Let's try to actually apply this model using some input data.

input_data = u_data[:, 1, 1]

32-element Reactant.ConcretePJRTArray{Float32,1}:
  0.0
  0.11259386
  0.22375578
  0.33207196
  0.436165
  0.5347109
  0.62645644
  0.7102349
  0.7849807
  0.84974325
  ⋮
  0.51964104
  0.4201385
  0.31529233
  0.20643656
  0.09495513
 -0.017733686
 -0.13019721
 -0.2410049
 -0.3487473

This is our input data. It's currently one-dimensional, but our neural network expects input in batched form, so we simply reshape it (a no-cost operation) to a 3d array with singleton dimensions.

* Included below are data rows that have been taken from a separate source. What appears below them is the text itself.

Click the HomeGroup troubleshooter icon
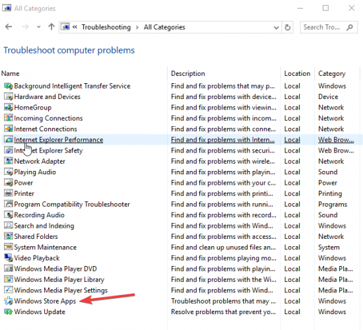The width and height of the screenshot is (363, 330). pos(9,108)
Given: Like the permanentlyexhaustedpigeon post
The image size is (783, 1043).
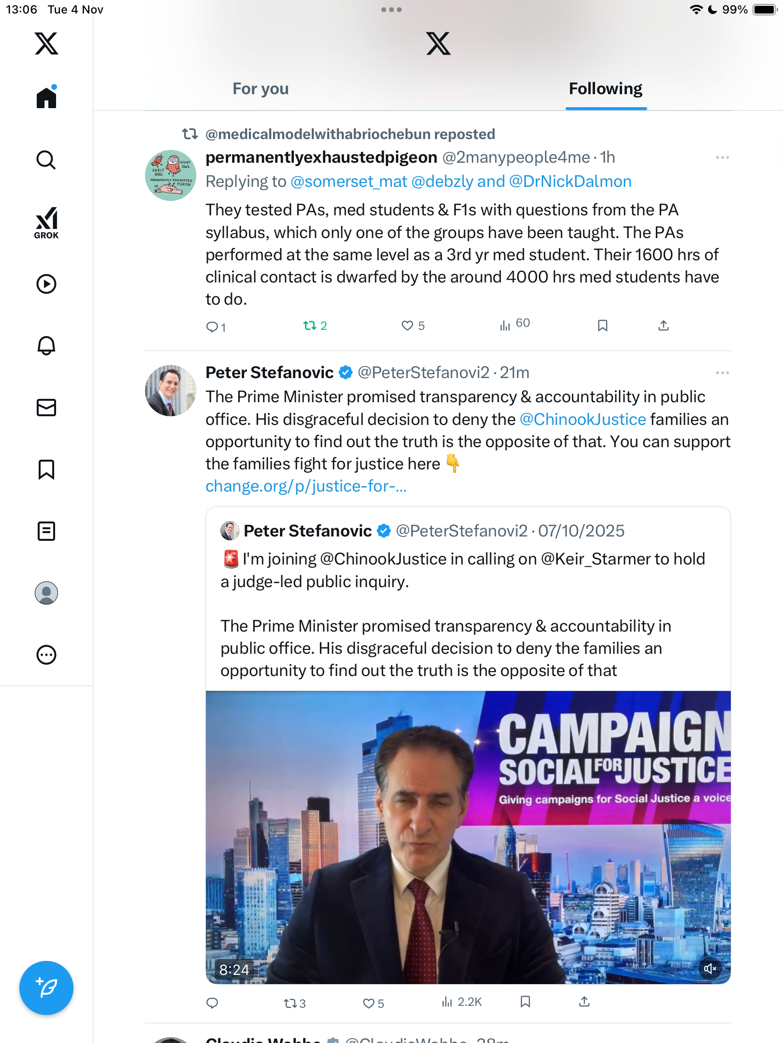Looking at the screenshot, I should pos(407,325).
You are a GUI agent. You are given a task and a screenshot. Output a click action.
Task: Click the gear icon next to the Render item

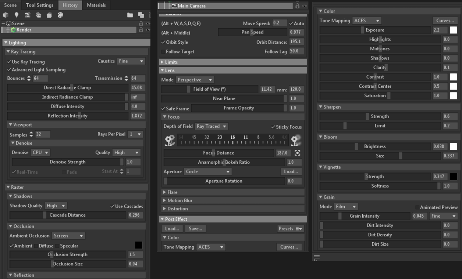click(14, 30)
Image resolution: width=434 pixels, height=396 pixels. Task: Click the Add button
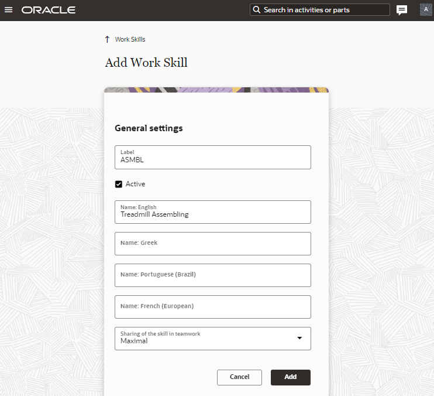pyautogui.click(x=291, y=377)
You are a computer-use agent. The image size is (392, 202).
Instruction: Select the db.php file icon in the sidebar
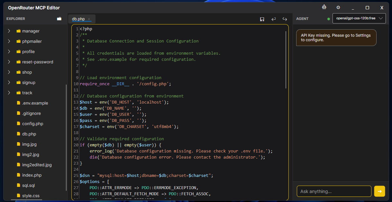pos(18,134)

reshaped_input = reshape(input_data, length(input_data), 1, 1)

32×1×1 reshape(::Reactant.ConcretePJRTArray{Float32,1}, 32, 1, 1) with eltype Float32:
[:, :, 1] =
  0.0
  0.11259386
  0.22375578
  0.33207196
  0.436165
  0.5347109
  0.62645644
  0.7102349
  0.7849807
  0.84974325
  ⋮
  0.51964104
  0.4201385
  0.31529233
  0.20643656
  0.09495513
 -0.017733686
 -0.13019721
 -0.2410049
 -0.3487473

Now we can pass this to Lux.apply (@jit is used to run the function with Reactant.jl):

output_data, st = @jit Lux.apply(fno, reshaped_input, ps, st)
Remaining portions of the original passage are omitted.